Basically, does an economy that experiences economic growth will also always experience inflation?
I mean, from what I gather is that yes inflation will occur because when an economy is doing well, prices tend to rise.... I think?
Or is it that growth causes inflation? Or inflation that undermines growth? I
'm so confused.

2007-11-25 23:39:56 · 5 answers · asked by Anonymous in Social Science Economics

5 answers

The Philips curve was found empirically in the 1950 showing that there is a correlation between economic growth and wage. increases. However during the high inflation period of the 70's the relationship broke down, so now economists believe this only to be true only for small rates of inflation.
Most macroeconomic theories are based on these empirical facts.
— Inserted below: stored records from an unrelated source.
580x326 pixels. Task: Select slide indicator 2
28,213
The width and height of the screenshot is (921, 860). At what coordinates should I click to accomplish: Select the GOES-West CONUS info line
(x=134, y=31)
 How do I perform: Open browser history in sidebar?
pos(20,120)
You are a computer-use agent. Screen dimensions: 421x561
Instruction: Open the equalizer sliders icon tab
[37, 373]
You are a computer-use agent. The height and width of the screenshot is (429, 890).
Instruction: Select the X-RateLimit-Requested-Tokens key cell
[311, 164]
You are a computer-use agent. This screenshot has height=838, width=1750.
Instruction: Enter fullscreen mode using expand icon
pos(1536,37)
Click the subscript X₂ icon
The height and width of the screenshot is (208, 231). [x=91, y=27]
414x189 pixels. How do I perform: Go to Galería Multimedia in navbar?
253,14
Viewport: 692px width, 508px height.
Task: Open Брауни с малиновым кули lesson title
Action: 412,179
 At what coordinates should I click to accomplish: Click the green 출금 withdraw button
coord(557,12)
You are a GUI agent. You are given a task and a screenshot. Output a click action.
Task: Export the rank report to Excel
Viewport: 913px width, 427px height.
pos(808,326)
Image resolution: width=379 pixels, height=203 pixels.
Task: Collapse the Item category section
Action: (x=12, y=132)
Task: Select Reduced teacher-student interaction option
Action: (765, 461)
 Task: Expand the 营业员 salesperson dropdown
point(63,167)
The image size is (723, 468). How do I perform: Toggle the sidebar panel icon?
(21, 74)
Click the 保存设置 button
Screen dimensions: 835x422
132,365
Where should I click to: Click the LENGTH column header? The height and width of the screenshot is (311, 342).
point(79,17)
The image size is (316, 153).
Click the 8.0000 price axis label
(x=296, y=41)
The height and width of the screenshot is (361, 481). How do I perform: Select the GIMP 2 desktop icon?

2007-11-26 00:08:18 · answer #1 · answered by meg 7 · 3 0

An Old world economy the two were linked tightly in macro economics. In the global econ the link is not as tight because of arbitration. Endless producers undercutting each other, smart web enable consumers who shop for discounts, etc all drive the price down. Inflation is based on supply and demand, as demand rises the supply shrinks and thus the cost goes up. China has done lots to keep away inflation. To understand modern global macro economics google "global economics" and you will see there is no shortage of matterial.

2007-11-26 08:16:19 · answer #2 · answered by Iwasthere 3 · 0 1

macro models have many factors for growth to contribute to total growth (housing, cars, agricultural, oil, services etc)....in the meantime people spend their disposable money as they see fit.....so if housing growth makes everything skew to growth....yet demand is causing competition for oil and making the markets bid up the price and it causes inflation....at the same time there could be a deflation on autos as people are not happy with what is offered by the auto dealers at their prices and terms...so in real world it is a flow of growth/recession and inflation and deflation

2007-11-26 08:30:41 · answer #3 · answered by Philip T 4 · 0 1

You have the general ideas correct.

2007-11-26 07:43:26 · answer #4 · answered by Anonymous · 0 1

yes u r right.there is a link between them.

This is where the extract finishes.